We live in a free and open culture. With that freedom you’ve got extremes; you can just as easily turn on the TV and watch a televangelist preach to people about ridding themselves of sin and invoking the spirit of the Lord so that they pass out as you can turn up the channel a bit and see The Godfather (mobsters), Seven (psycho murderer), and Predator (the Governator shoots aliens). So violence and suggestion are in our culture everywhere. While The Godfather may be the most violent of all of these films, it’s also a pretty accurate depiction of gang and mobster lifestyle (if truncated over an extended film viewing period). Kids can see this and it can be confusing; the fact that it’s allowed to permeate is troubling further still.

Diet:

In our foods there are an egregious amount of chemicals, synthetics, and hormones which we still don’t know the long term effects of. Yes, we think we might; but do we really? How long have these chemicals been in use? Also, kids today live on more processed foods and sugar so that it’s a wonder there aren’t more kids out there in the world, doing what they will to whomever they please. It’s a little sad and a little scary when you think about what we put into our bodies every day. Moreover the callous disregard some parents may have for their kids health needs until after the fact is reason enough to be worried.

Peer Pressure:

I was most struck by this E! Special by how little they talked about the peer pressure on these kids who’d done wrong. In the special it was all about the parents but in actuality most of these kids went to a school and were subjected to an intense amount of peer pressure which made them hate their lives. This brought up the fact that I too was something of a troubled kid; I turned out alright (to this point) but I remember feeling isolated and really sort of outcast. I hid behind my larger-than-life personality and my dare-to-be-dared daring but really, I was sad and felt very much alone. So I found comic books. I was a big fan of Wolverine as I’d felt a kinship in his gruff persona and go-your-own-road isolation. So in my foolishness I begged my parents for a University of Michigan windbreaker and baseball cap. I was no fan of collegiate athletics but Hugh Jackman hadn’t come along yet and made Wolverine such an easily marketable brand. This fact made me even more isolated as the jocks would attempt to engage me about the current state of collegiate athletics (in which I had no interest or knowledge). So now I was subjected to peer pressure from a variety of sources which made the whole episode further stressful.

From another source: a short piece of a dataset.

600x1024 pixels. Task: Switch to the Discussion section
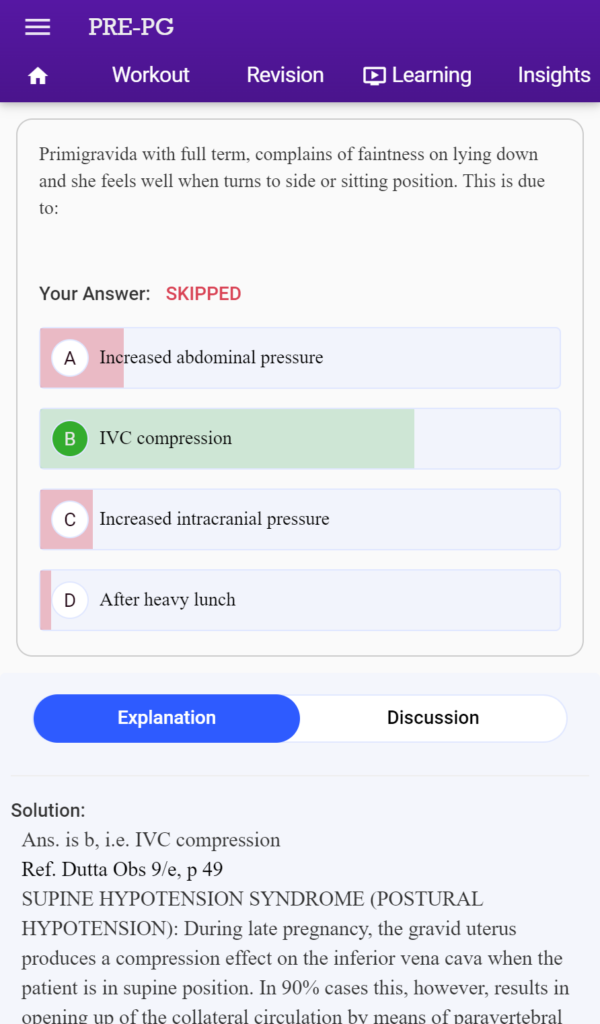click(433, 718)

Regardless now, as a much older individual, I understand how people may have been confused by my actions on the surface. People just want to communicate with other people in a meaningful and real way. through shared interests they can do this. I would have been better off getting something like an X-Man T-shirt (which they did have at the time) then in getting this outfit which labeled me as something other than I was to the people with whom I shared an interest and the same thing to those with whom I didn’t.

My only point about this E! Special and these trials against these kids is that we don’t know why they’ve done what they’ve done. And we don’t know why some young kids react one way to the certain things and others react in a different manner to the same things. So before we go laying a final and total judgment on children, I think we need to move these kids into psychiatric care so that they can be analyzed, cared for, studied, and maybe rehabilitated. Doing so rather than stuffing them into a jail cell for the rest of their lives may help the same crimes from occurring in the future.